To elucidate the contribution of repeats to genes, we calculate the frequencies of repeat sequences at different sites around genes. We found that LTRs, LINEs, SINEs, and DNA transposons display decrease of frequency from 1 kb upstream to 1 kb downstream of transcriptional start site genes (Supplementary Fig. S19; Supplementary Table 5), indicating that plants tend to suppress transposon insertions around gene transcription start sites (TSS); the transposons located near the gene might impact the expression and function of gene. The common feature of LTRs and LINEs near the gene is that there is an inflection point which falls sharply from 2 kb upstream of the TSS to the lowest frequency at 1 kb within genes TSS (Supplementary Figs. S19, S20, S21). It then continues to rise within the gene to a distribution of 10 k. The frequency of 10 kb within gene is close to or even higher than the frequency at 10 kb upstream of the TSS. Similarly, the frequency of SINE and DNA transposons from 1 kb upstream of the TSS to 1 kb within the gene decreases, in gene internal frequency rises; but then, the frequency shows a downward or stable trend within gene (Supplementary Figs. S19, S22), which is different from LTRs and LINEs. The result implies that different transposon families might adopt specific integration strategies and occupy different “niches” of genome (Zhang et al. 2020). Unlike TEs, the frequency of simple repeats near TSS is opposite. Simple repeats increase from 4.5 kb upstream of TTS to 0.5 kb within the gene where it reaches the highest frequency (Supplementary Fig. S19), which is similar to the results of before study (Huda et al. 2009). Therefore, one can speculate that the high frequency of simple repeats around the gene provides a certain fault tolerance rate for the stability of gene transcription.

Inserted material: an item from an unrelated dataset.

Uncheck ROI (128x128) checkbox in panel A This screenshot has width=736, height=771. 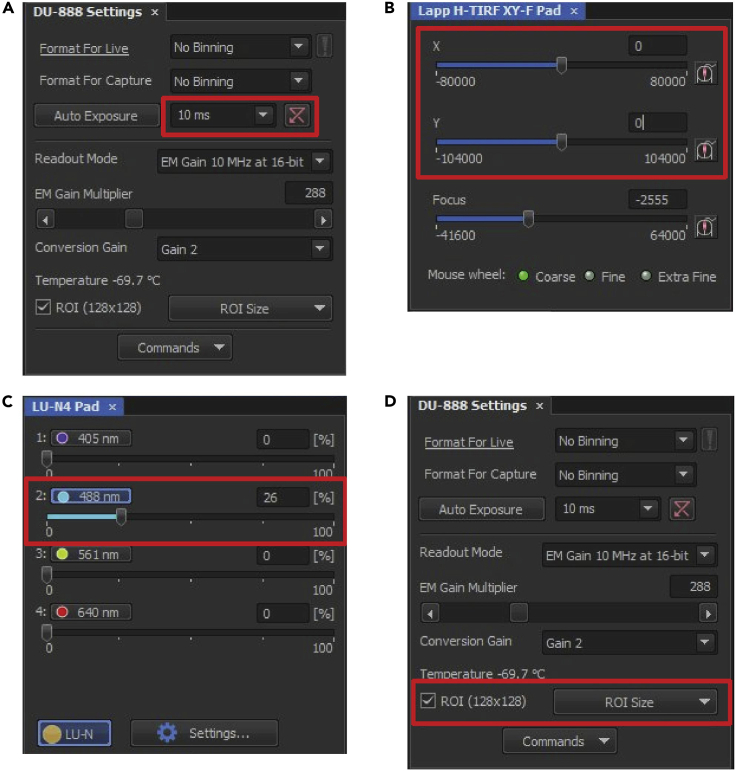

In summary, we re-annotated repeats of 459 plant species and characterized the abundance, presence/absence, and nucleotide diversity of the repeat types for 15 plant taxonomic groups. The frequency of repeats along the gene models showed unique patterns for different repeat types. Our work supplies a new resource for the future study of repeat sequences and will be helpful to plant genome structure annotation.